_Stored records_.
++++++
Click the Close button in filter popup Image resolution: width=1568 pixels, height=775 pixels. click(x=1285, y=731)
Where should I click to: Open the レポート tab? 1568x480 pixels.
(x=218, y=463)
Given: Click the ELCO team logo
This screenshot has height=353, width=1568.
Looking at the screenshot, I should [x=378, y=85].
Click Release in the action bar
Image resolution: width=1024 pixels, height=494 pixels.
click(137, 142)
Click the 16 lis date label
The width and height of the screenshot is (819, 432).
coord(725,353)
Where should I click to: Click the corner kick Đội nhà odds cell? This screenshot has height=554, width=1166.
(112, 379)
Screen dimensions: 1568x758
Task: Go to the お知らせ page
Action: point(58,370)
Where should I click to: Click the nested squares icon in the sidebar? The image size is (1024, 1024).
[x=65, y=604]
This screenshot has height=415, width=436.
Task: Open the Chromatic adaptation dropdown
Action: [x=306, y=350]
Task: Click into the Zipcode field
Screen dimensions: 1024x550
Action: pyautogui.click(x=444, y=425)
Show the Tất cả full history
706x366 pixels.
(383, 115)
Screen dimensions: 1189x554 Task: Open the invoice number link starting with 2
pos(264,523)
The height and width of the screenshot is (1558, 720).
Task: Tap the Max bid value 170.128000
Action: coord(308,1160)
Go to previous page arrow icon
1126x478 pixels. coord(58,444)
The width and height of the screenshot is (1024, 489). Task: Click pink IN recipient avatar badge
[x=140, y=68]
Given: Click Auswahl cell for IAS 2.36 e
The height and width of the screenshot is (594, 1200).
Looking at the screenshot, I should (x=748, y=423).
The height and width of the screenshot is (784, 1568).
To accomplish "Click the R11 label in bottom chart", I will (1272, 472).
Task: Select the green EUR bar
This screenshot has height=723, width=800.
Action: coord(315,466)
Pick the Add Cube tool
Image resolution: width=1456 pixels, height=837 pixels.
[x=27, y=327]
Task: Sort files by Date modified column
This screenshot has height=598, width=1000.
++++++
_Task item_. From the line that contains "Go to previous page arrow icon" through the end of the records above, print every line exactly and nothing else.

_Answer for the task_.
Go to previous page arrow icon
1126x478 pixels. coord(58,444)
The width and height of the screenshot is (1024, 489). Task: Click pink IN recipient avatar badge
[x=140, y=68]
Given: Click Auswahl cell for IAS 2.36 e
The height and width of the screenshot is (594, 1200).
Looking at the screenshot, I should (x=748, y=423).
The height and width of the screenshot is (784, 1568).
To accomplish "Click the R11 label in bottom chart", I will (1272, 472).
Task: Select the green EUR bar
This screenshot has height=723, width=800.
Action: coord(315,466)
Pick the Add Cube tool
Image resolution: width=1456 pixels, height=837 pixels.
[x=27, y=327]
Task: Sort files by Date modified column
This screenshot has height=598, width=1000.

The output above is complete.